A tabela com as taxas de juro pode ser visualizada neste link no site do banco de Portugal. Assim, no segundo trimestre, as taxas máximas são, genericamente, mais baixas. De acordo com o BdP, a taxa máxima cobrada num empréstimo ao consumo será de 18,9%, em vez dos 19,6% até agora praticados. Num crédito automóvel, a taxa máxima passa de 16,1 para 15,6%.

Nos cartões de crédito, que têm as taxas de juro mais elevadas, a taxa máxima cai de 32,8 para 31,6%.

Se alguma instituição lhe tentar “vender” um produto com estas características mas com uma taxa de juro mais elevada estará a praticar “usura”.

O que é a TAEG e para que serve?

Um dos grandes problemas para o consumidor, quando procura recorrer ao crédito, é não conseguir avaliar de forma concreta as ofertas do mercado financeiro. As instituições de crédito apresentam facilidades extremas, permitindo um processo quase que instantâneo para o acesso ao crédito ao consumo, passando muitas vezes para segundo plano o montante real gasto em todo o processo.

Quando pondera o acesso ao crédito, você deve ter em conta a TAEG (Taxa anual efectiva global de encargos). Na TAEG para além dos juros, são também incluídos todos os encargos a pagar pelo cliente relacionados com a operação de crédito e que constituem receitas para o banco (comissões, despesas de expediente, entre outros custos) e, ainda, os seguros de vida. A TAEG inclui também os impostos associados ao contrato de crédito (selo, etc.) e circunscreve-se às operações de crédito ao consumo. O valor da TAEG é expresso em percentagem anual do montante de crédito concedido, permitindo assim ao consumidor saber o montante real a pagar.

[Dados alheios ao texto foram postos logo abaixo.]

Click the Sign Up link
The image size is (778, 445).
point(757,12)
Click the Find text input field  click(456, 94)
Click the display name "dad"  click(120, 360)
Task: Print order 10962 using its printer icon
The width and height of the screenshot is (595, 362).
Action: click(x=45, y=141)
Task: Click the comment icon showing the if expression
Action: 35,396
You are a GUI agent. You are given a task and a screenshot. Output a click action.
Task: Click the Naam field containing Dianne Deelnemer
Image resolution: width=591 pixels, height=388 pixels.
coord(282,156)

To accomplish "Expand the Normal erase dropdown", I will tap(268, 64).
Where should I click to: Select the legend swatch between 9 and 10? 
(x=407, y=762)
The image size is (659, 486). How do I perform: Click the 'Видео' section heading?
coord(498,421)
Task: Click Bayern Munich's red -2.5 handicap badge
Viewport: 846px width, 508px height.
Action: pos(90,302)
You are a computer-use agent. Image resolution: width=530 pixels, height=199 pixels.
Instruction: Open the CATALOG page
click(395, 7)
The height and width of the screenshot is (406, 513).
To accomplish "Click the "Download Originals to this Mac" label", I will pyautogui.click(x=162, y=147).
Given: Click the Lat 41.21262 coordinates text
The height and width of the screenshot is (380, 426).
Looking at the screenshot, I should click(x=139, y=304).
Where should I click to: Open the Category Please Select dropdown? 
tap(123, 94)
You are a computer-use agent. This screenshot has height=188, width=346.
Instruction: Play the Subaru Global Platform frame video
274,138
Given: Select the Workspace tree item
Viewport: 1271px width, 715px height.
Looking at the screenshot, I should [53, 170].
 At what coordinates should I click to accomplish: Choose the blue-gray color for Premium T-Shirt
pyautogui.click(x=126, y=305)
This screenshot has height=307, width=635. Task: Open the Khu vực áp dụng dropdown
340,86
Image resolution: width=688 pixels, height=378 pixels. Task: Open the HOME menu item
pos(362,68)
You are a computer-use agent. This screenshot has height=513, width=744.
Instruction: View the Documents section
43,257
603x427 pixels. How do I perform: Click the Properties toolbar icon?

Para efectuar o cálculo da TAEG é necessário recorrer a uma série matemática, o que torna complicado o consumidor efectuar as suas contas e tomar as suas opções. Para que possa calcular a TAEG de forma simples, aconselhamos que recorra ao Portal do Cliente Bancário e aceda ao simulador que lhe permite determinar a TAEG.

Simulador: clique aqui.

Não se esqueça, sempre que pretender recorrer ao crédito de consumo, por exemplo, para comprar um carro, você deverá verificar as várias TAEG e compara-las, de forma a ter uma noção real das condições apresentadas pelas instituições de crédito ao consumidor. É importante ter presente que nem sempre juros baixos são sinónimo de empréstimos a baixo custo, tenha sempre em consideração a TAEG. Uma leitura paciente dos contratos de concessão de créditos e em particular as letras pequenas que estão disponíveis nas comunicações comerciais são determinantes para que decida conscientemente.

Os 8 elementos importantes de um crédito pessoal

1. O contrato de crédito
O contrato de crédito é vínculo que rege a promessa de concessão de crédito a um devedor, sob forma de pagamento, mútuo, utilização de cartões de crédito ou qualquer outro acordo financeiro do tipo.

2. O Devedor
É a pessoa singular que geralmente contrai o crédito e o fica a dever.

3. O Credor
É a pessoa singular ou colectiva que concede o crédito, geralmente em forma de prestações.

4. O Prazo
O prazo é geralmente o limite máximo de devolução do empréstimo, que pode variar conforme a instituição bancária em questão. Normalmente, quanto maior o prazo maior a taxa de juro.

5. Os Juros
São o preço a pagar pelo risco da operação, e também representam a retribuição dos montantes emprestados. O que geralmente acontece com frequência, é as instituições bancárias pedirem a domiciliação do ordenado para a conta naquele banco, diminuindo o risco de incumprimento, e diminuindo igualmente o preço do juro.

6. A TAEG (Taxa Anual Efectiva Global de Encargos)
É a taxa que permite regular todos os custos inerentes a um empréstimo: os juros e outros encargos e impostos associados.

7. O Avalista
Um avalista é alguém que se compromete perante a instituição bancária, em pagar a divida contraida pelo devedor, caso ele entre em incumprimento no pagamento dos montantes em dívida. O avalista poderá ser automaticamente lesado, a partir do momento que o devedor falhar uma primeira prestação.

8. As Comissões
São o preço que a instituição bancária cobra, relativamente a despesas administrativas com a formalização, gestão e liquidação do crédito.